Opposition leader Tony Abbott says he has never discussed the National Broadband Network with media proprietor Rupert Murdoch, after prime minister Kevin Rudd challenged him to reveal any conversation.
Rudd on Wednesday night again questioned whether the strong attacks on his government in the Murdoch papers were related to the NBN representing a commercial threat to Foxtel, in which News Corp Australia and Telstra each have a half share.
“I’ve only just been looking back on the files today and discovered that in fact Mr Abbott’s NBN policy was launched at the Fox studios here in Sydney,” he said.
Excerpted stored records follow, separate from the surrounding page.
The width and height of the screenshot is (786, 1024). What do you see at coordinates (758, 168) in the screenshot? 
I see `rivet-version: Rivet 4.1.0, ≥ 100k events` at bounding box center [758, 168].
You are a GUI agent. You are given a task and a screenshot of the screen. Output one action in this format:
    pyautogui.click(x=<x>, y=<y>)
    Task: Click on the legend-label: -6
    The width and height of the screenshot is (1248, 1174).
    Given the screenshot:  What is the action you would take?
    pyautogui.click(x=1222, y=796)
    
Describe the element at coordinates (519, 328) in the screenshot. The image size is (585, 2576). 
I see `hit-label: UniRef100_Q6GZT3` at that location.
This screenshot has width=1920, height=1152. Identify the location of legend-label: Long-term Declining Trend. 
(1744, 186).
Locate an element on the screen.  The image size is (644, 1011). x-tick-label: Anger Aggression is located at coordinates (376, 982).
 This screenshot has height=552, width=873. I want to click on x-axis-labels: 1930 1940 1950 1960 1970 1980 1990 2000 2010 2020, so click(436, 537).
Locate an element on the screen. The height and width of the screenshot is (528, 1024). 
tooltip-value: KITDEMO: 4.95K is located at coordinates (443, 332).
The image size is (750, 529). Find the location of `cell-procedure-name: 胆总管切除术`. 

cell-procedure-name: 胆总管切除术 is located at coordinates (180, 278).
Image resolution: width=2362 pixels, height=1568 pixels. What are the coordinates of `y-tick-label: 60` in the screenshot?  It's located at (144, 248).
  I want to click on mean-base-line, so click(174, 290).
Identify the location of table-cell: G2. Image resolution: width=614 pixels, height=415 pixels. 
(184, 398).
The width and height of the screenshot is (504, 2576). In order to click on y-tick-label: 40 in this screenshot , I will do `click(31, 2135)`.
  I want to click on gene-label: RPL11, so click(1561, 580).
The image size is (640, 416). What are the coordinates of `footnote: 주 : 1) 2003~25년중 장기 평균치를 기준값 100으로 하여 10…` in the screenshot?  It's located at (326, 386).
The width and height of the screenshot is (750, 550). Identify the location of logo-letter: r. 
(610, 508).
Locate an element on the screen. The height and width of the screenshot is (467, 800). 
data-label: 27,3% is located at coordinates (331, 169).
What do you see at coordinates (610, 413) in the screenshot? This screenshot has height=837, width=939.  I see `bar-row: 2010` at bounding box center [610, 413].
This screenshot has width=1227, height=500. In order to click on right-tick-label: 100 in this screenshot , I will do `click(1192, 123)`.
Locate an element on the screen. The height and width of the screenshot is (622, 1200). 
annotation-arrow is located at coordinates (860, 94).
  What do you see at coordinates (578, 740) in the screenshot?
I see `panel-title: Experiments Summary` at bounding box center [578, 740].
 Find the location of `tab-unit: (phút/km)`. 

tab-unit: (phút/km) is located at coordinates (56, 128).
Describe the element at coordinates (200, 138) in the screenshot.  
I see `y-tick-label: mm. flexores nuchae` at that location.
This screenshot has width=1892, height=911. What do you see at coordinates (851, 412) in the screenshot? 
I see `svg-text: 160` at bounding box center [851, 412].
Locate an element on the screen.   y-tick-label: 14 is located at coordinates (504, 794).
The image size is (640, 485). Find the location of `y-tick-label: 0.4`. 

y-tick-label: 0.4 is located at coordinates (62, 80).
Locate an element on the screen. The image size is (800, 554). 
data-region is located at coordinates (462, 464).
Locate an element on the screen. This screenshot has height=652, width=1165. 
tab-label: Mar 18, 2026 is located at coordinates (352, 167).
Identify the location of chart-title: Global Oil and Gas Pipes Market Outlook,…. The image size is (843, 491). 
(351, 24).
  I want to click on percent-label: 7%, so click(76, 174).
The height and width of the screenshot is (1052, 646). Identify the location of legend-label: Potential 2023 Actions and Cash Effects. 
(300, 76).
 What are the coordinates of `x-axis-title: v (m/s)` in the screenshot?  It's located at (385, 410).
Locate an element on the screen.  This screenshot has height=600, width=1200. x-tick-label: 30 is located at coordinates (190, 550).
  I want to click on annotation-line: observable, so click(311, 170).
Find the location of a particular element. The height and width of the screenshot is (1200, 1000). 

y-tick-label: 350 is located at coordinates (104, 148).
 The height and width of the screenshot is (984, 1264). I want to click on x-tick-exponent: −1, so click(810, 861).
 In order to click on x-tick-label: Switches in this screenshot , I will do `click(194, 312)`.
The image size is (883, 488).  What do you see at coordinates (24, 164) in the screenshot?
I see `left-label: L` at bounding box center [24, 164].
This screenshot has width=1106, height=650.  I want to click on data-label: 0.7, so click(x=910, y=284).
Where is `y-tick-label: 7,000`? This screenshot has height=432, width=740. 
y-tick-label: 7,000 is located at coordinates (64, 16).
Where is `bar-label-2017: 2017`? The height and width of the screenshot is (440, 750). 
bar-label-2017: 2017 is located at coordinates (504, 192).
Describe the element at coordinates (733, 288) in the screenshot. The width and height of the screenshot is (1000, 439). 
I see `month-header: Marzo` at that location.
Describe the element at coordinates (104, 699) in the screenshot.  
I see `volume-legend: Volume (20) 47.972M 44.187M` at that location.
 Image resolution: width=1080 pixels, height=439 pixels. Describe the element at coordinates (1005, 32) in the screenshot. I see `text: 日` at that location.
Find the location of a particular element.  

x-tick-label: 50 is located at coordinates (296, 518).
“‘I would like to hear some answers as to what discussions Mr Abbott may have had with Mr Murdoch on the future of Australia’s National Broadband Network.”
Abbott said today: “I do from time to time talk to Rupert Murdoch. Have I ever spoken to Rupert Murdoch about the NBN? No I haven’t.”
Abbott said his discussions with Murdoch were “so secret that I wrote about it in my spectator diary a year ago”.
“Kevin Rudd went to New York to get career counselling from Rupert Murdoch after he lost the leadership in 2010,” he added.
Abbott said Rudd’s sensitivity about Murdoch was a further example of “just how thin-skinned he is becoming.”
Telstra has also weighed into the debate, with chief executive David Thodey saying the NBN would help Foxtel.
“The critical thing for Foxtel is to get access to more homes to be able to sell the Foxtel service. Anything that helps us do that is good news and so the NBN, in that sense, is helpful.”
Opposition communications spokesman Malcolm Turnbull said he had not discussed the Coalition’s “specific policy” with Murdoch.
“But I can tell you that Murdoch’s views are nothing special,” Turnbull said. Murdoch was not saying anything that just about every business person in Australia was not saying. The business community including Murdoch thought the government’s NBN was too expensive and taking too long to roll out, he said.